No, it's not. Here's what's going on.

First of all, the math calculates the momentum of the bullet (bullet weight times muzzle velocity). Momentum is mass times velocity.

Next the math calculates (approximates) the momentum of the gases that escape the muzzle. That's powder weight times 1.5 the muzzle velocity of the bullet. That's a reasonable approximation for the gas momentum in a pistol.

Then the two momentums are summed into one total momentum figure of M.

NOW we know the total momentum of what comes out of the bore. But we really want to know the slide velocity.

Conservation of momentum tells us that the momentum of the recoiling mass is equal to the total muzzle momentum. So the total muzzle momentum figure (M) is ALSO the momentum figure for the recoiling mass.

Since momentum is mass times velocity, if we divide the momentum figure by the weight of the recoiling mass, we can calculate its velocity.

(Mass x velocity)/Mass = velocity

So next we figure up the total weight of the things that make up the recoiling mass. The slide, barrel, half the recoil spring weight, the bushing, and the recoil spring plug.

Now we have the weight, we can divide the momentum figure by that weight to get the velocity of the recoiling mass at the instant that the bullet exits the muzzle.

The physicists will note that I'm being sloppy by pretending that mass and weight are identical. While that is not actually true, in this case, because we're going to cancel out the weight and just be left with velocity, we don't need to worry about the correction factors since they will cancel out too.

DATA SECTION:
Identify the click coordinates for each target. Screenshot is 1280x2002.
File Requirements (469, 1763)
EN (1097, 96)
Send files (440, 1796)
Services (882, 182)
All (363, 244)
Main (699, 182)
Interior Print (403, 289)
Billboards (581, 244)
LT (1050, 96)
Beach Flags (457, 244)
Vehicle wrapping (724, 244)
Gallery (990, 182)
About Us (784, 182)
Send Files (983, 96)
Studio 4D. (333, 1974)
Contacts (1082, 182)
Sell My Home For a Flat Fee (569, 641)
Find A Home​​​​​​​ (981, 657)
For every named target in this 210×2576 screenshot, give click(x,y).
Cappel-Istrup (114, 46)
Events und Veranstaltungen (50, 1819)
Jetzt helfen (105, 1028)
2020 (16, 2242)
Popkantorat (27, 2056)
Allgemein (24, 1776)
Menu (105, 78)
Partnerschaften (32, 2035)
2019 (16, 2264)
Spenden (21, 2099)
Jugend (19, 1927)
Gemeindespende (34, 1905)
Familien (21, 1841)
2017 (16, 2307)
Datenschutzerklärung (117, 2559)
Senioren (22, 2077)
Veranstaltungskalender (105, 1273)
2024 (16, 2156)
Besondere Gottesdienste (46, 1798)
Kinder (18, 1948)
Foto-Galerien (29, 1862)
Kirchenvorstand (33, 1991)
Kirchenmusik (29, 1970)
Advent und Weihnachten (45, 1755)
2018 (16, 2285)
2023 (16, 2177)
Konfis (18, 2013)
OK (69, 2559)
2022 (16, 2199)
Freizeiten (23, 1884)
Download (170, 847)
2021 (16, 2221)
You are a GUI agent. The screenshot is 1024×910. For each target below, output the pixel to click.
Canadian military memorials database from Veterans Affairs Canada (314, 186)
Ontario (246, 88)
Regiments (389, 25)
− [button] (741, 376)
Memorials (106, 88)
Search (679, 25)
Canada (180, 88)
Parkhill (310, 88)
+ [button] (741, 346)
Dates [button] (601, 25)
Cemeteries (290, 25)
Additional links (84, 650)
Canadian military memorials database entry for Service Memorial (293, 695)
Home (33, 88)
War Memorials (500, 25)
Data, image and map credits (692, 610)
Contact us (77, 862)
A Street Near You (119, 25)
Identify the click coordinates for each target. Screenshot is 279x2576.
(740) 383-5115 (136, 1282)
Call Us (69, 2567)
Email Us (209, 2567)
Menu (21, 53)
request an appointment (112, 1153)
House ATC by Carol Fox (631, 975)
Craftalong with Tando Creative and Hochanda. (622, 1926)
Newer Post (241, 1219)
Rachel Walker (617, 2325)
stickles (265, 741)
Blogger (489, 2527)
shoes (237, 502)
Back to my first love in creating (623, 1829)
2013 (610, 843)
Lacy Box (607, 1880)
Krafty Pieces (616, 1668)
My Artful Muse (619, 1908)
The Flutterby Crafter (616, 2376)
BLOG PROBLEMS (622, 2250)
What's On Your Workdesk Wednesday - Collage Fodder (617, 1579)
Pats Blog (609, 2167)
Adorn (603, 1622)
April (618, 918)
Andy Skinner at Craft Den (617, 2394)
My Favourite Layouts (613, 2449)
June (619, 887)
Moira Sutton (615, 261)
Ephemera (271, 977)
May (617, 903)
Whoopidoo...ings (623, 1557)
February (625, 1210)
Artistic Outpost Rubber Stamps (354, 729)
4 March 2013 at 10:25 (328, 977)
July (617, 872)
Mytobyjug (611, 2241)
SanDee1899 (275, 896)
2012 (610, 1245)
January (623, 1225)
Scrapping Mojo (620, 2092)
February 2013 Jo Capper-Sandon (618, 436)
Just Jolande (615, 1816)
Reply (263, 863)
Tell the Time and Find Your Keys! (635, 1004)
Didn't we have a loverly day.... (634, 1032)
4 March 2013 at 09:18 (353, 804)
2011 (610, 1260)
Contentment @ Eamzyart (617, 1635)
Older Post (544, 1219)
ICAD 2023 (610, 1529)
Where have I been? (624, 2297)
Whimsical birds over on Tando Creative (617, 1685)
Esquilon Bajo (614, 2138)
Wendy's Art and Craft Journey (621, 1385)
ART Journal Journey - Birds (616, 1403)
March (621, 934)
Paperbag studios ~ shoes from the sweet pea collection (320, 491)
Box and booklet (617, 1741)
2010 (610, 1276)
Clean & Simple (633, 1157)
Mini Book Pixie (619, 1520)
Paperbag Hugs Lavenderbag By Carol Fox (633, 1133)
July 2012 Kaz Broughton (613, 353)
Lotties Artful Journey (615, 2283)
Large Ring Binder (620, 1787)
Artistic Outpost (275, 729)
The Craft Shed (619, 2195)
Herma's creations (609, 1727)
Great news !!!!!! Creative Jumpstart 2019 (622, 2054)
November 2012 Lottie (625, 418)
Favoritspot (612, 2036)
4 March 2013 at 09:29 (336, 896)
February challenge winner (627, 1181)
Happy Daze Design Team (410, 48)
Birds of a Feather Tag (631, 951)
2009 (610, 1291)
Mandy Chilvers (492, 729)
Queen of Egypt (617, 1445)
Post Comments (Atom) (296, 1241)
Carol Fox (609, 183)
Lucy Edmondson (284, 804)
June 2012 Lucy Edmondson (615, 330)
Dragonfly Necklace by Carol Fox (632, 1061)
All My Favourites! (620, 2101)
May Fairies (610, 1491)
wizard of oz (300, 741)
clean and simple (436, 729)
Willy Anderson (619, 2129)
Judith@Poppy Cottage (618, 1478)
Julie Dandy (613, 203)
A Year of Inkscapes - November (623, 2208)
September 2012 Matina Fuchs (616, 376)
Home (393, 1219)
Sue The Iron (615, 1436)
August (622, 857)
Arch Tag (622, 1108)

WRITTEN PROBLEM: Copy the passage of the recoil explanation word for word, starting at "NOW we know" and ending at "calculate its velocity.".

TASK RESPONSE:
NOW we know the total momentum of what comes out of the bore. But we really want to know the slide velocity.

Conservation of momentum tells us that the momentum of the recoiling mass is equal to the total muzzle momentum. So the total muzzle momentum figure (M) is ALSO the momentum figure for the recoiling mass.

Since momentum is mass times velocity, if we divide the momentum figure by the weight of the recoiling mass, we can calculate its velocity.